Cable Operators

Consultant Lays Out Competitive Threats

4/05/2005 5:09 AM Eastern

San Francisco -- The battle between cable, satellite and telephone firms to sell bundled services to customers will get bloody over the next few years, with phone providers Verizon Communications and SBC Communications Inc. poised to penetrate at least 20% of the video market and Rupert Murdoch and DirecTV Inc. likely teaming up with Craig McCaw’s WiMAX service to secure a high-speed-Internet data play.

Those were among the predictions offered Monday morning at a National Show session by Deb Mielke, managing director of Treillage Network Strategies Inc.

The good news for cable operators, according to Mielke, is that back-office infrastructure, provisioning and billing problems may slow telcos’ entrance into the video business.

“You’ve got a big mess, but their mess is bigger,” Mielke told an audience of cable operators attending a panel session on the competitive threat posed by telephone companies. It was sponsored by Cisco Systems Inc.

Mielke warned that SBC -- which has already picked up 320,000 video customers through its co-marketing deal with EchoStar Communications Corp. -- poses a serious threat. She noted that the company makes 9 million customer-telemarketing calls monthly.

“Cable has about 3 million [voice-over-Internet-protocol] customers today. SBC alone believes it can have that many TV customers by the end of 2007 or earlier,” Mielke said.

SBC plans to charge $10 more monthly for its IPTV video-programming package than EchoStar does, as it “will add stuff that people will pay for,” she added.

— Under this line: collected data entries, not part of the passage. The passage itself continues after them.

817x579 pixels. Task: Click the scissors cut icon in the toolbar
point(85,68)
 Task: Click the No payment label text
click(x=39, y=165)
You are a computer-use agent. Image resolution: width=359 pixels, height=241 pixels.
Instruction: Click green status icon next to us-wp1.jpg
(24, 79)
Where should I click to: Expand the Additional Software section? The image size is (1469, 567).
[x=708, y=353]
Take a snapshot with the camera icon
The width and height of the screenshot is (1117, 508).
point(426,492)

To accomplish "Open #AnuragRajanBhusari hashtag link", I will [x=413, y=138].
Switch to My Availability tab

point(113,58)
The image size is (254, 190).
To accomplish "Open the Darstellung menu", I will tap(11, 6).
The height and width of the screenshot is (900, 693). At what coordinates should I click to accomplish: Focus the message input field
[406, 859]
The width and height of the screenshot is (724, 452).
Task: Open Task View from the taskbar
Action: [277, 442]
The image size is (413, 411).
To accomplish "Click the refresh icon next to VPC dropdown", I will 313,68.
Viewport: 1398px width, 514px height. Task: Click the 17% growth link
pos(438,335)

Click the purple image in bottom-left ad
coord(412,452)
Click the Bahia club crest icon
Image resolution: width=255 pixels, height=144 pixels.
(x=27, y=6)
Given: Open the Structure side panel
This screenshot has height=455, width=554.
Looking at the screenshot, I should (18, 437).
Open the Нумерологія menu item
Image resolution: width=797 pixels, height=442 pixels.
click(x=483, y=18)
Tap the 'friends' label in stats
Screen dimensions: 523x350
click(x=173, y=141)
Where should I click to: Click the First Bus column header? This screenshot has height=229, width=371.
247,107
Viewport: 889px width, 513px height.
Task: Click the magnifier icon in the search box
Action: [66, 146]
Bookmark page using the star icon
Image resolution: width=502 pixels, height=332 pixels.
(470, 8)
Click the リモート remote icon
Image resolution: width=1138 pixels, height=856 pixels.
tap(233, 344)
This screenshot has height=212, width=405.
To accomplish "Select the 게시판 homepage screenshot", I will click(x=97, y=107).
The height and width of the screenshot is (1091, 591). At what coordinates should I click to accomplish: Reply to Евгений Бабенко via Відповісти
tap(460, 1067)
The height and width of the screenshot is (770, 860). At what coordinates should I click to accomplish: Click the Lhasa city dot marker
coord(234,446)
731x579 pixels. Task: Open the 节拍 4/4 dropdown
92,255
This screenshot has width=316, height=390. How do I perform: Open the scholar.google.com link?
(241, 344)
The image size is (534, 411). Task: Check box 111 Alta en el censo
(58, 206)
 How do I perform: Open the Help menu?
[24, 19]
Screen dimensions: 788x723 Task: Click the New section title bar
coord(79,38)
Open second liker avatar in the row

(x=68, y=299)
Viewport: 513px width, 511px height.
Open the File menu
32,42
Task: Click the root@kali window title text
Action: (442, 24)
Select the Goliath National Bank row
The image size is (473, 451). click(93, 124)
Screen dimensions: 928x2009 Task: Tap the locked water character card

Among the challenges for both SBC and Verizon are network-infrastructure issues, a lack of brands associated with television and union issues, Mielke said, pointing out the power of Communications Workers of America and its 700,000 members.

Cable’s weaknesses include a lack of skill sets for delivering voice products and a back-office setup that was not designed to handle more complex data services, Mielke said.

Opportunities for cable as it competes head-to-head with telcos in the video business include its installed base of video customers and its ability to provide interactivity and to leverage content brands, Mielke said, adding, “Folks are used to seeing you -- that’s important.”

Mielke also predicted that DirecTV will continue to dominate EchoStar in the satellite sector, and that DirecTV boss Murdoch will eventually team up with McCaw’s WiMAX company to add broadband wireless. “I don’t think [EchoStar] is a viable long-run company,” she added.